• What you will do: Copy out precisely the lines of the material that follows, beginning with the line containing "You are a computer-use agent. Screen" and ending with its last line; exclude pictures.

• Listed entries:
..............................
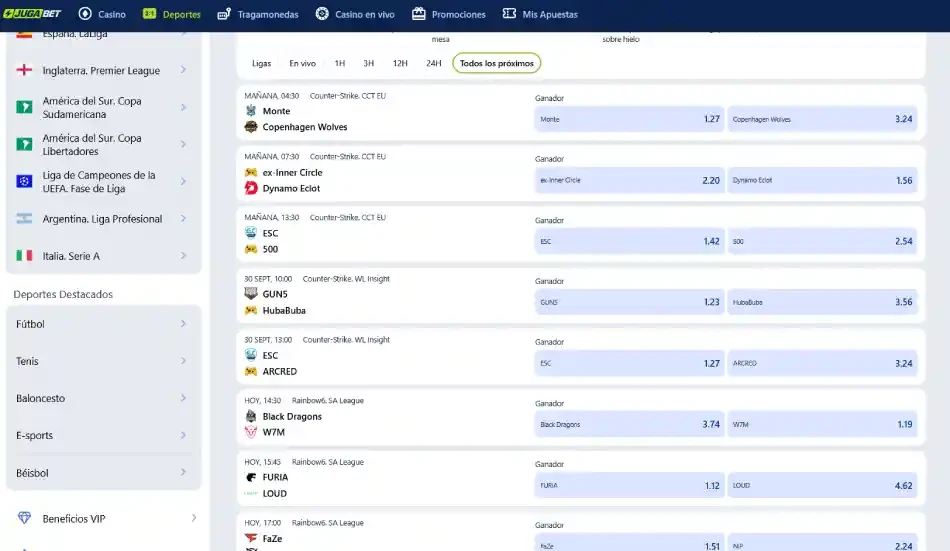
Task: Select the 12H time filter
Action: click(x=399, y=63)
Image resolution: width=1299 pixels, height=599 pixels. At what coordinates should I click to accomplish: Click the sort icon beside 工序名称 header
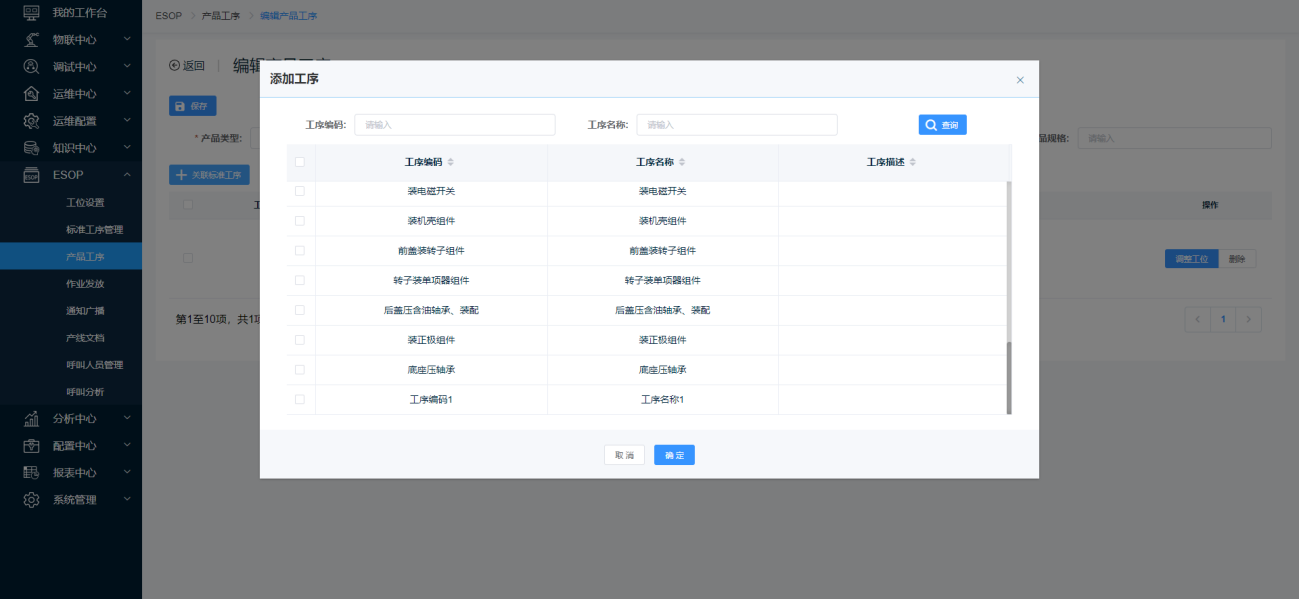click(682, 162)
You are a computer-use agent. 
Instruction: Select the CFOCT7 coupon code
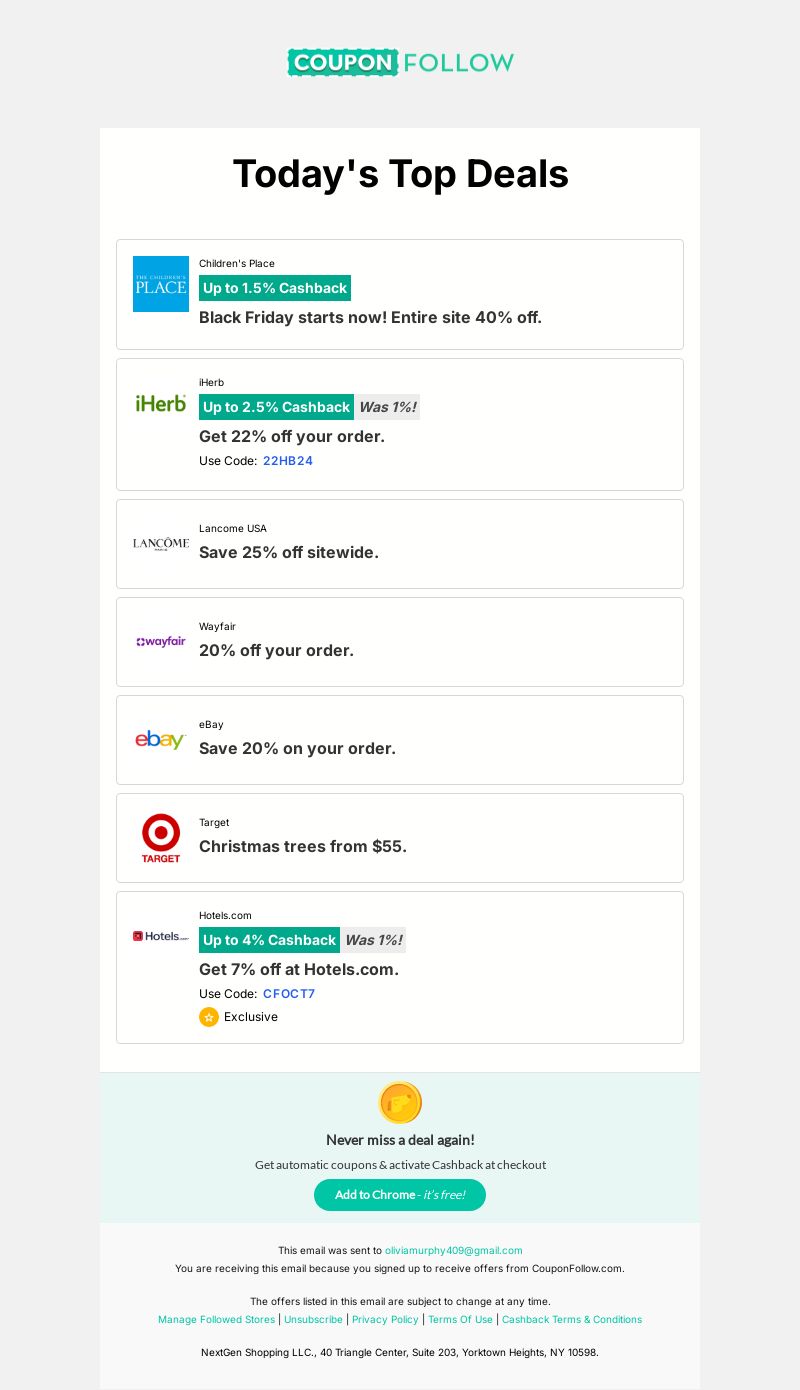tap(289, 994)
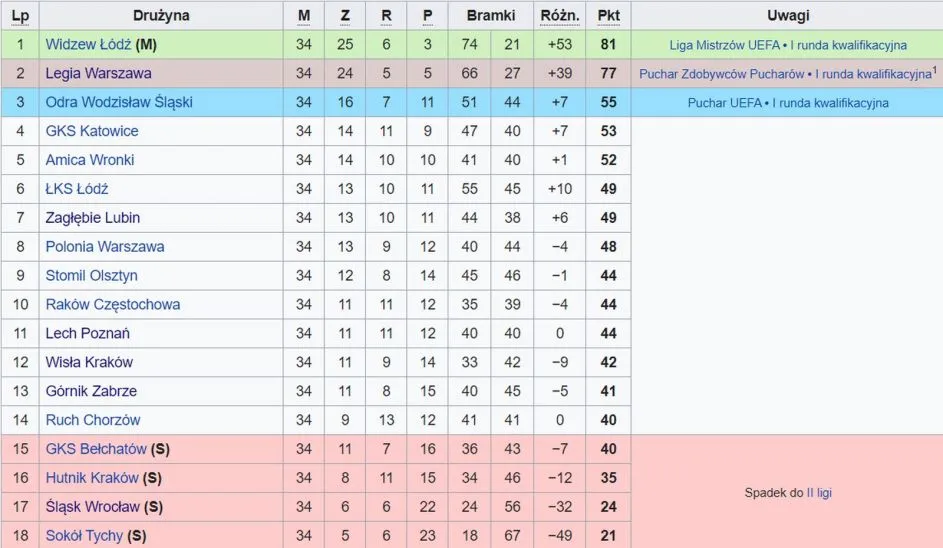
Task: Open the Stomil Olsztyn link
Action: point(92,276)
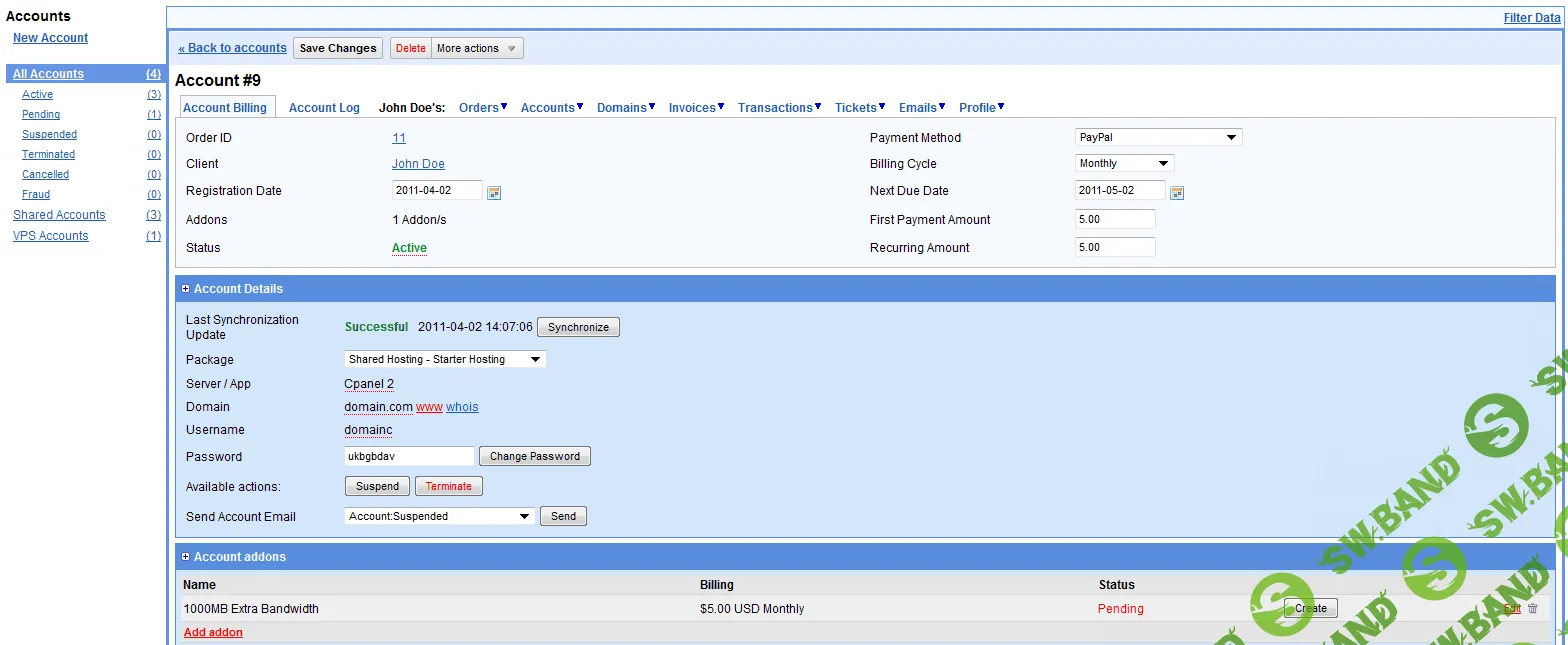Expand the Invoices menu arrow

click(x=722, y=107)
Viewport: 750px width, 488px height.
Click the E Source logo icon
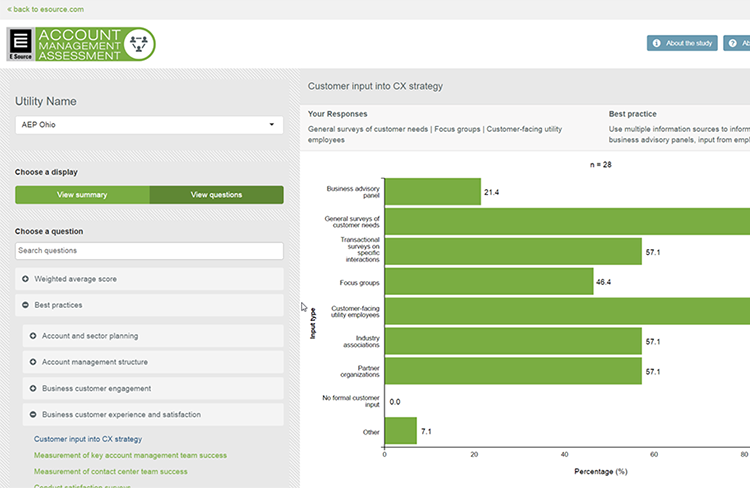(x=20, y=45)

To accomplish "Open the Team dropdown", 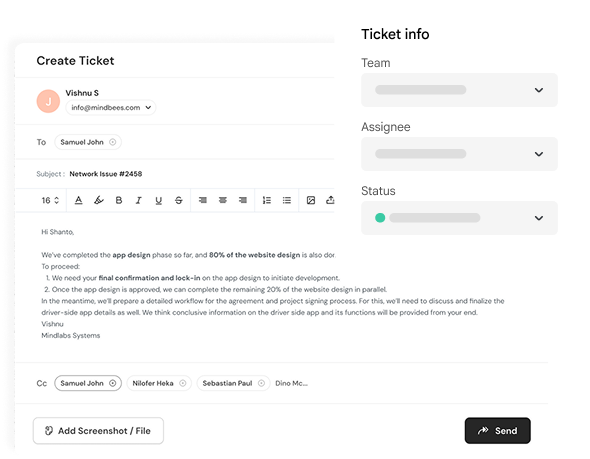I will [x=459, y=90].
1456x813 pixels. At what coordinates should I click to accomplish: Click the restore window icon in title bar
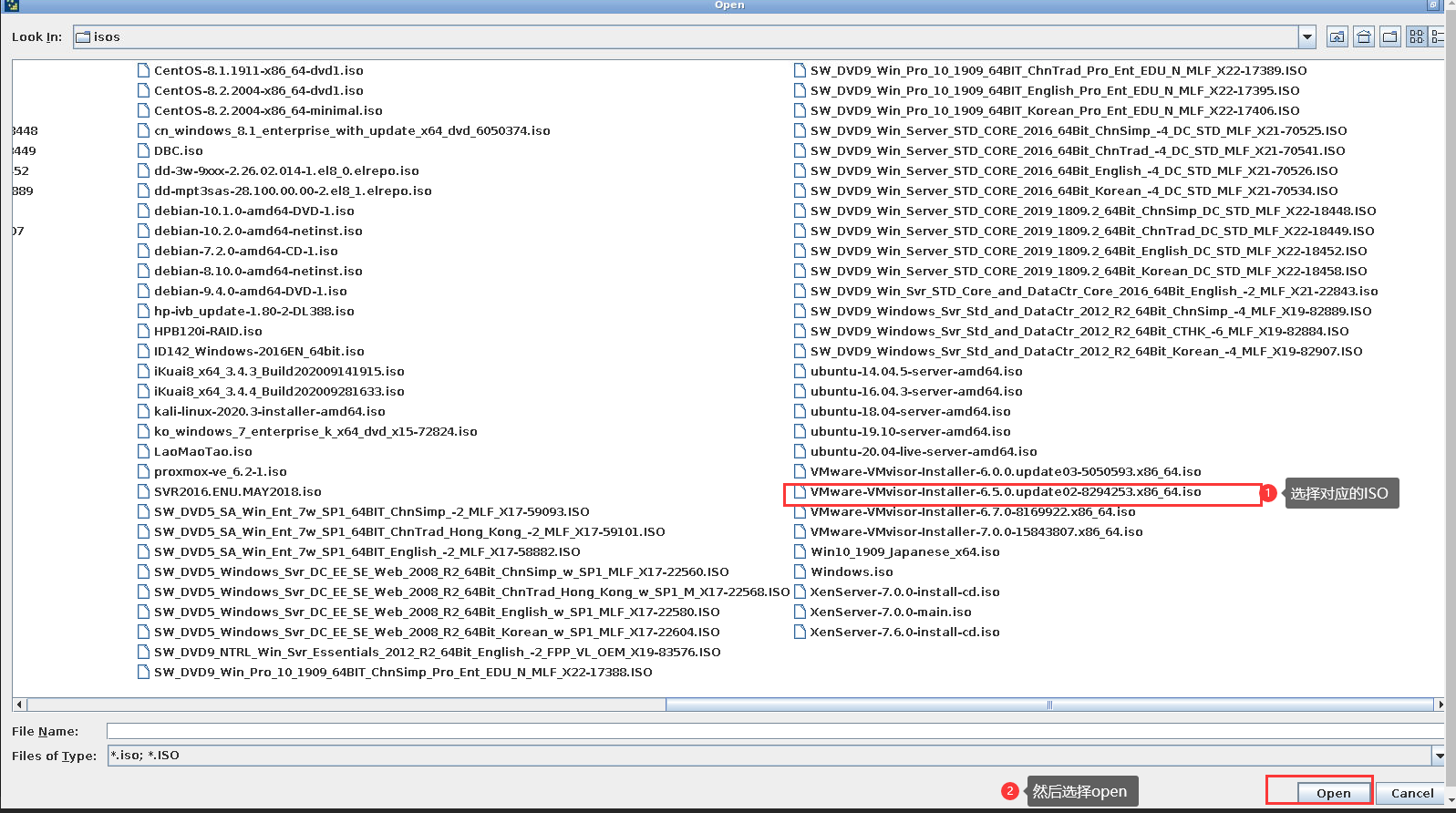[x=1433, y=5]
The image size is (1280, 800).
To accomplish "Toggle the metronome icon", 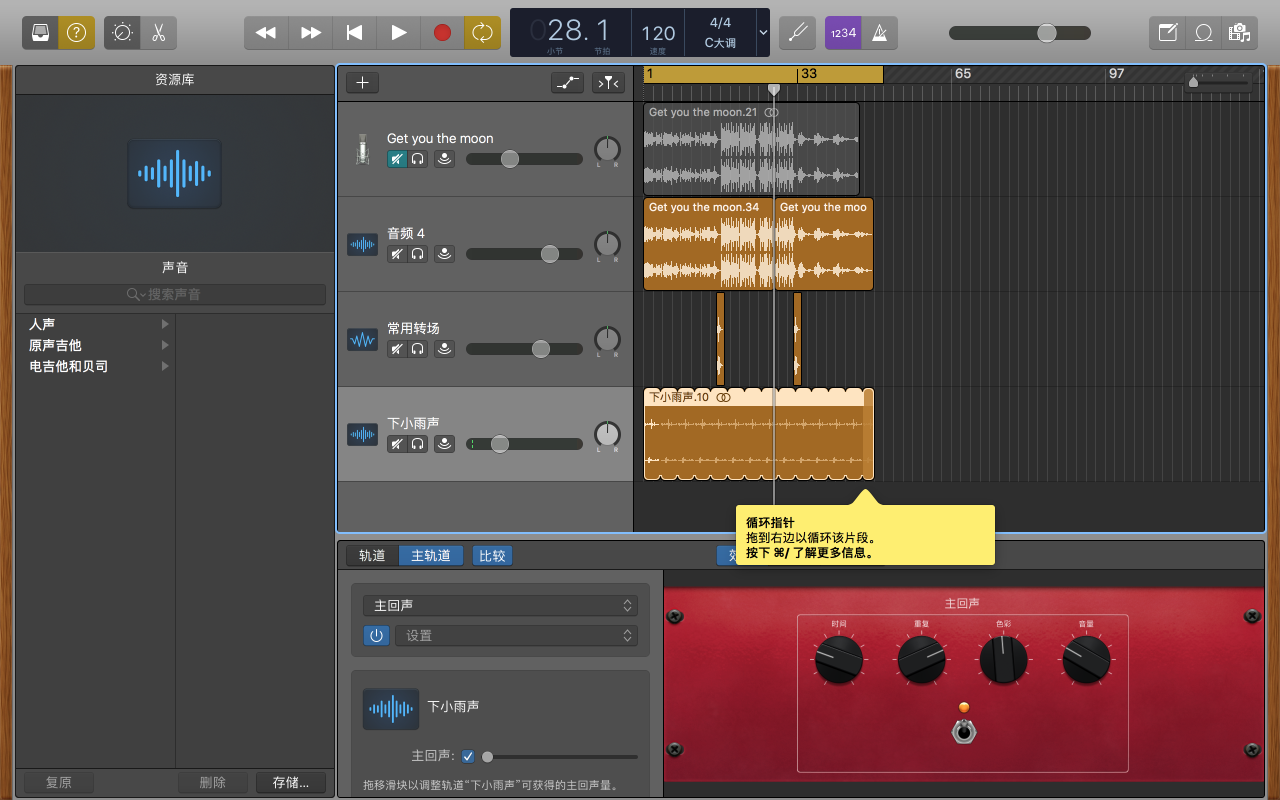I will point(879,33).

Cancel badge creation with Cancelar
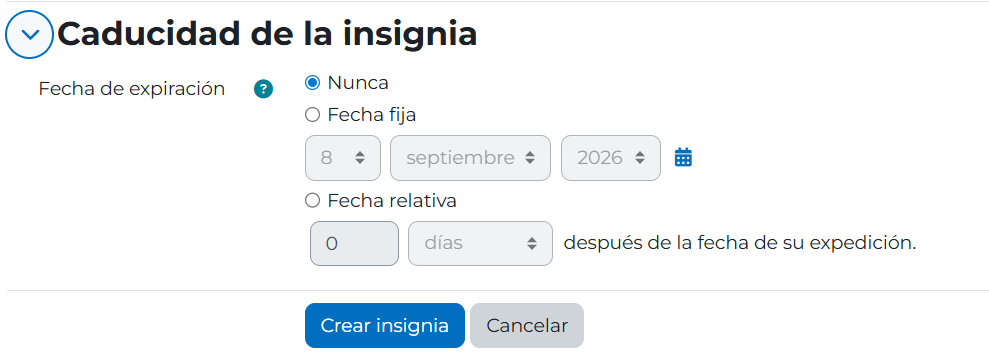(x=527, y=325)
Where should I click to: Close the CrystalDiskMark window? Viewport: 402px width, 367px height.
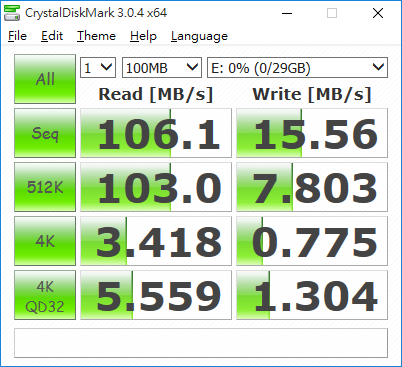(378, 13)
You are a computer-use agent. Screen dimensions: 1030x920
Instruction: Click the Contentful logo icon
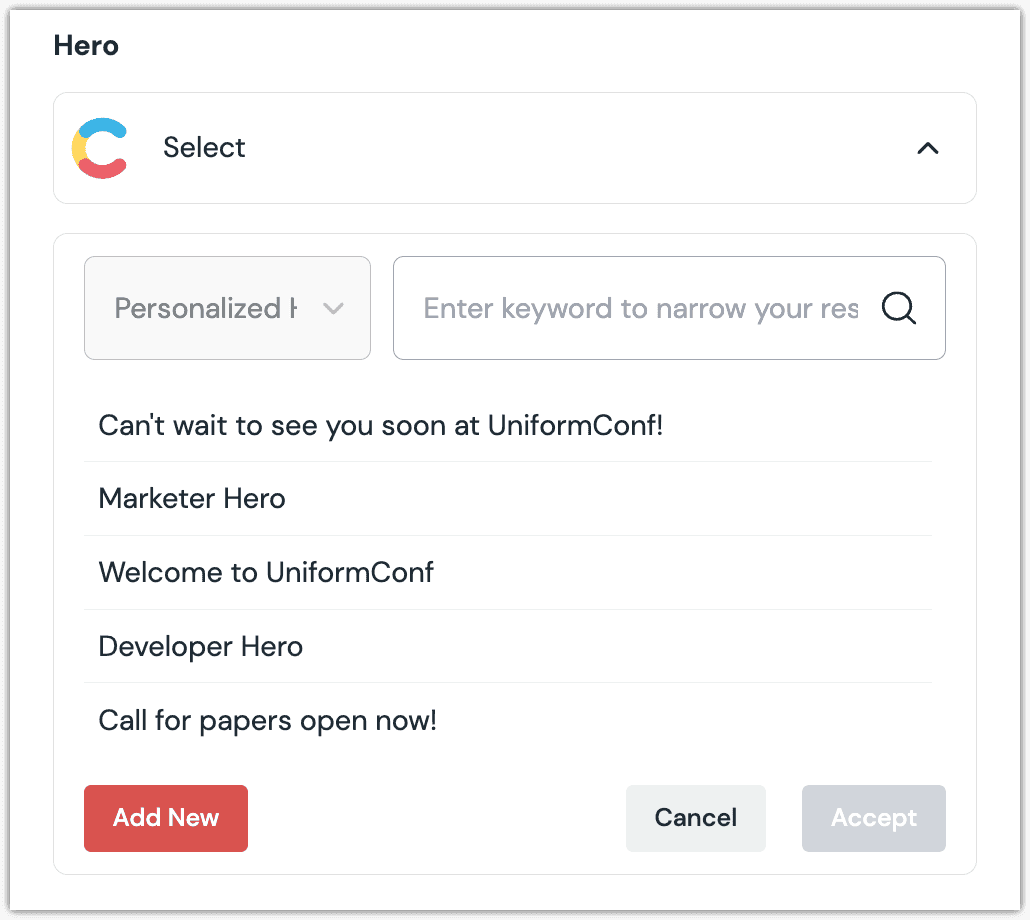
..............................
• Answer to this task:
You are a computer-use agent. Screen dimensions: 1030x920
Instruction: Click the Contentful logo icon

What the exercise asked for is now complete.